The obvious question was asked. Had the military raised these problems under the previous government? Campbell said he was “unaware of circumstances that might have arisen before Operation Sovereign Borders”.

If one was trying to make a convincing case for secrecy, a more detailed assessment of the past might have been useful.

As Morrison and Campbell were attempting to shore up their defences on one front, the minister was under attack on another – the allegation an asylum seeker who had been brought from Nauru to give birth in Brisbane had been denied after-hours access to her sick baby. The woman had spent the days with the baby but gone back to the detention centre at night.
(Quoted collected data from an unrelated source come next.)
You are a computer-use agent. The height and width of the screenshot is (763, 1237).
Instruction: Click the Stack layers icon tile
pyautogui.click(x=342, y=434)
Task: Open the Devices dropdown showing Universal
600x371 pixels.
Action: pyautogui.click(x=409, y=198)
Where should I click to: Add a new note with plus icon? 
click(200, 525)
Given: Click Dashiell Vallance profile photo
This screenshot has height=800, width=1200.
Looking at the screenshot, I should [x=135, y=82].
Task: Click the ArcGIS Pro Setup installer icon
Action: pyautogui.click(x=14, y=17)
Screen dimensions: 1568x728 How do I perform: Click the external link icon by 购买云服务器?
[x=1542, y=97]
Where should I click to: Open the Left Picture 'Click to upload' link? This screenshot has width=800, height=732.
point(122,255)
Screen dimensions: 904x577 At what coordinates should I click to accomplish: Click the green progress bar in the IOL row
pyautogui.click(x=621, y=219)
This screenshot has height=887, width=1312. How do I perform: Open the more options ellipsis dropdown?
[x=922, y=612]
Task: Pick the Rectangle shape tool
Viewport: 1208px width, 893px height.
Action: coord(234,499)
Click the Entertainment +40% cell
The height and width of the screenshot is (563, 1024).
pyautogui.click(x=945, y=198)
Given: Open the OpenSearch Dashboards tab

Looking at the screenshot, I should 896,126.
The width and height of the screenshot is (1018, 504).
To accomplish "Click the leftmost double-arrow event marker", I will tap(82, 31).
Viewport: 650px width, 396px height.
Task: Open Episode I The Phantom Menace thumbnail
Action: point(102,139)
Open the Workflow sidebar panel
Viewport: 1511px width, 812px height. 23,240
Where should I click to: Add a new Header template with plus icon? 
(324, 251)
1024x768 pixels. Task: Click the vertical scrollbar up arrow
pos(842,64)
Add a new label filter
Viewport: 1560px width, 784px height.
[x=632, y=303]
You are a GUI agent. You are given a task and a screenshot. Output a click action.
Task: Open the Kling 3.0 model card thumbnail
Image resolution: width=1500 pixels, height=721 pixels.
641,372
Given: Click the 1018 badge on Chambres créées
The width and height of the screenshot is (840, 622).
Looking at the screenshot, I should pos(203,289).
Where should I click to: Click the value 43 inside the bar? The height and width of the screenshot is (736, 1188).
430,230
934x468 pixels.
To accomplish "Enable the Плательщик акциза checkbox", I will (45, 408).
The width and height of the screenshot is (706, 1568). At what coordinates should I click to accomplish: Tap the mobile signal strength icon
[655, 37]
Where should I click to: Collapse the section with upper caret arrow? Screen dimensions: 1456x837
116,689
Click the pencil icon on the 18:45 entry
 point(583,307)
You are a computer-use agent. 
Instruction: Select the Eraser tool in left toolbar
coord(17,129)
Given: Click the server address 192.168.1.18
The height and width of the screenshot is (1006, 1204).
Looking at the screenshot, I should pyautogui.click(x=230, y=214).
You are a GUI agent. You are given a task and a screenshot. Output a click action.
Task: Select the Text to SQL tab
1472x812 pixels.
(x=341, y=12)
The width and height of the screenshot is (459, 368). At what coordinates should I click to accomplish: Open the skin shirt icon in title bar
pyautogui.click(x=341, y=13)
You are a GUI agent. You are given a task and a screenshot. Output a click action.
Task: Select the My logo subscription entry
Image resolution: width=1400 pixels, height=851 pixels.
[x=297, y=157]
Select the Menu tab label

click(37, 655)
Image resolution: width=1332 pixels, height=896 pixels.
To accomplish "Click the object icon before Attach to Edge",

Comments by Morrison and the hospital were at odds about access. Morrison said he had ordered a review after “mixed reports”. Tony Abbott, who is in Sir Lanka for the Commonwealth Heads of Government conference, regretted what had happened but said: “we’ve got to ask ourselves, why have any of these things happened? They’ve happened because people have come to Australia illegally.”

The ins and outs of the case may be complicated but the public takeout would be that a new mother was not given all the support she needed.

On yet another front comes the revelation that Serco, the company running the detention centre on Christmas Island has sacked one worker and disciplined others over sexual and other misconduct.

The opposition sees Morrison as currently the most vulnerable minister. In parliament this week much of its attack was concentrated on him.

A motion was passed by the Senate for him to table reports of boat arrivals as they happened – the very disclosure that the weekly briefings are designed to avoid.

The government would respond “in due course”, Morrison said today, then went on to list many orders for production of documents that Labor had failed to meet. It was passing strange, he said, that Labor would now be insisting on something it never complied with in government.

Presumably we can take that as a no.

Although the optics surrounding Morrison are dreadful the policy itself – to stop the boats – is making progress, despite three arrivals being reported at the latest briefing.

In time – no doubt quite a while off - Morrison might be able to claim “victory” in his military operation. But in the process he will have lost much skin. Philip Ruddock went through a similar experience in the Howard government. Once enjoying a reputation as a moderate, Ruddock’s period in Immigration dramatically changed perceptions of him, while the tough policy worked.

Morrison may think that so long as he delivers results for the government, nothing else will matter. But he has given colleagues, media and public an insight into his character and style as a political operator that might be unhelpful for his future ambitions.